Anonymous tins said...

You take beautiful photos. It's funny though, you see the sepia tones as a sense of aloneness and to me it's the opposite. When I see a cyanotype I sense coldness and aloneness. But with your beautiful photograph at the shore, and most older albumen prints, I feel nostalgic and almost uplifted. Regardless, great photographs!

Oh, one other thing. When I first saw your last photo I could swear it was moving on the shoreline. I don't know if it's my computer screen, my eyes adjusting to the center of interest, or it's just my imagination (or maybe I'm just staying up way too late and my eyes are going buggy ha ha). Whatever it is, it's a cool effect.

1:17 AM  
Blogger Jim Murdoch said...

Not much I don't like here, Art. The blue lake is beautiful, so much more alive that the original. The freight train is nice but the sepia seascape is just fantastic – very well constructed.

4:54 AM  
Blogger Art Durkee said...

tins, thanks. I do realize there is some subjectivity to the monochrome color style. I'm okay with that, of course, because it's always good when someone sees something in a piece that they like, regardless of of whether or not it's the same feeling at my own.

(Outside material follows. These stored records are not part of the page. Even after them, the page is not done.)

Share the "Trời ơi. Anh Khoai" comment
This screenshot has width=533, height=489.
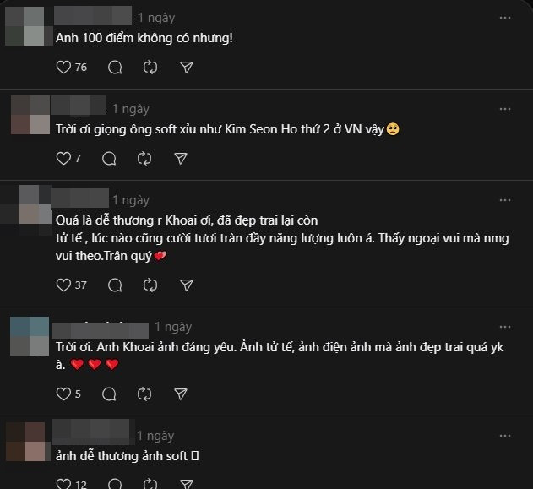pyautogui.click(x=180, y=394)
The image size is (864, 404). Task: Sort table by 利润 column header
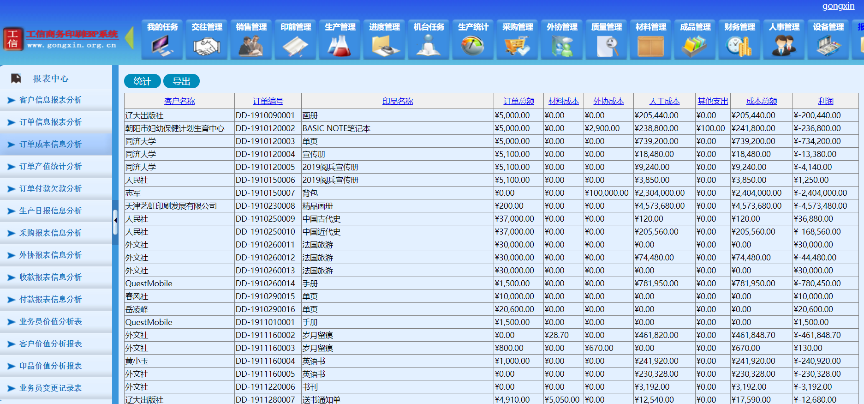[825, 101]
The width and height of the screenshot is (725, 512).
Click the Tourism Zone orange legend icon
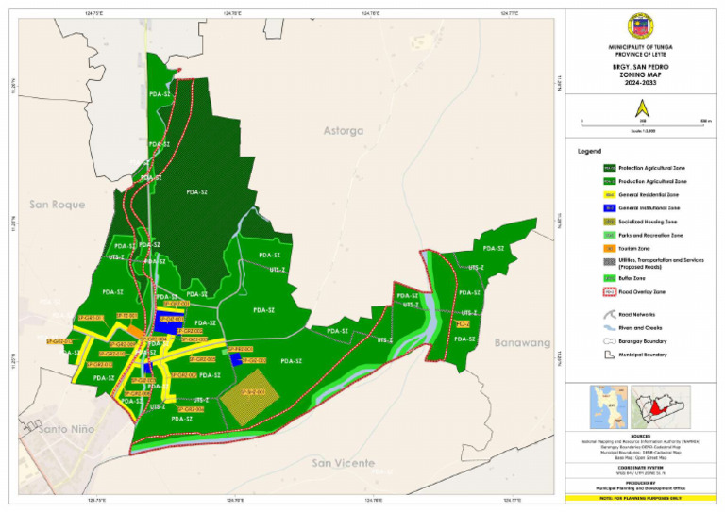[610, 248]
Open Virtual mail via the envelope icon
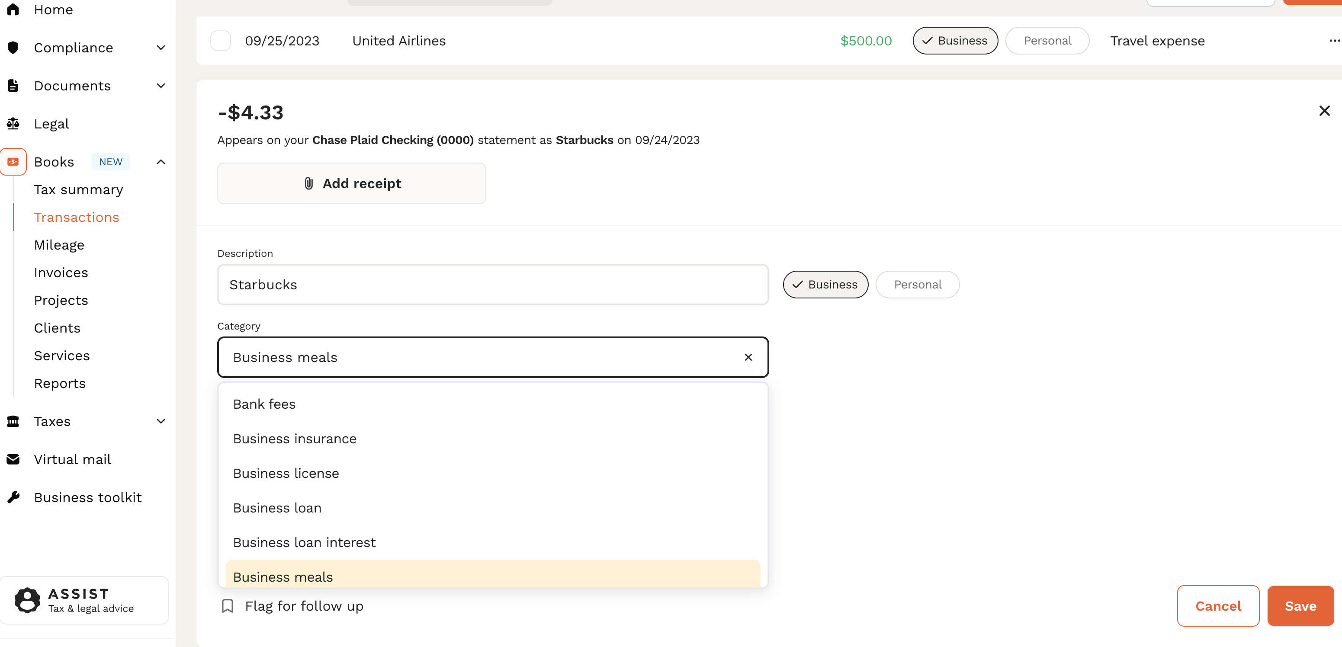Image resolution: width=1342 pixels, height=647 pixels. pyautogui.click(x=13, y=459)
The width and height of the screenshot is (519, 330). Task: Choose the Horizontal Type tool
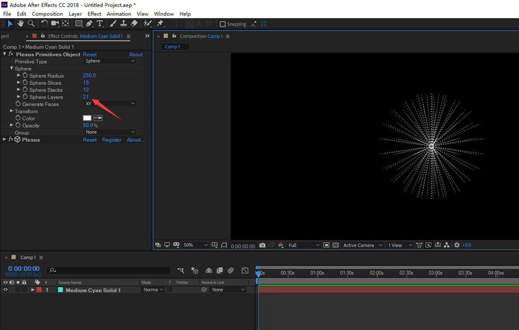tap(100, 23)
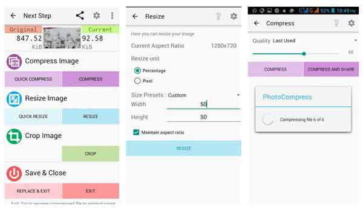Go back from the Resize screen
The height and width of the screenshot is (221, 363).
click(135, 16)
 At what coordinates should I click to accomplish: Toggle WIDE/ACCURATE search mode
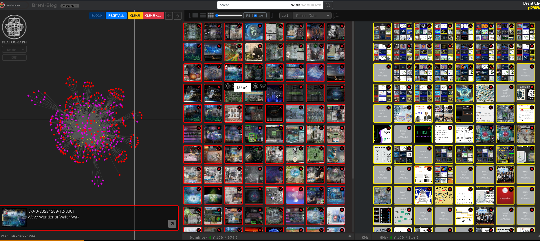[x=306, y=5]
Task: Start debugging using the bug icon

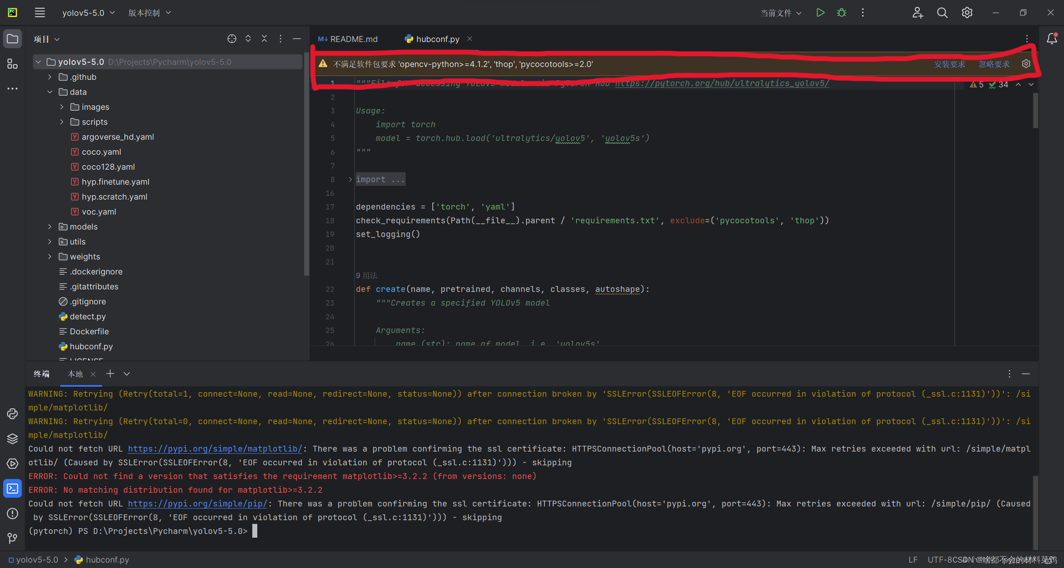Action: tap(841, 12)
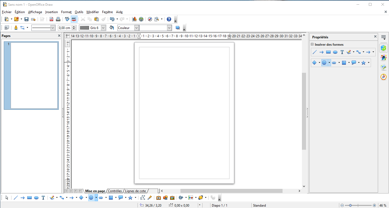Toggle automatic spell checking
The width and height of the screenshot is (389, 208).
tap(74, 19)
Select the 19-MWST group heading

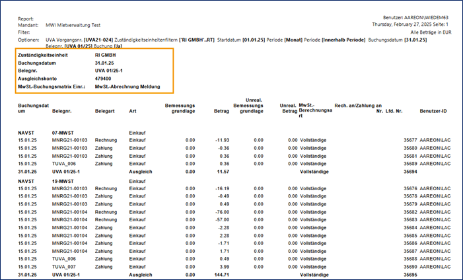pyautogui.click(x=65, y=180)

It's funny. I've had a few people sense that same movement you mention, in some photos of mine, before. I find it intriguing, and rather cool. Another layer of energy in the piece, perhaps.

Jim, thanks, I'm glad you like the cyan version. You see what I mean about blueness being wonderful for water imagery.

The sepia seascape is actually Lake Superior, the northernmost of the Great Lakes. It does look a lot like parts of the Pacific Ocean shore.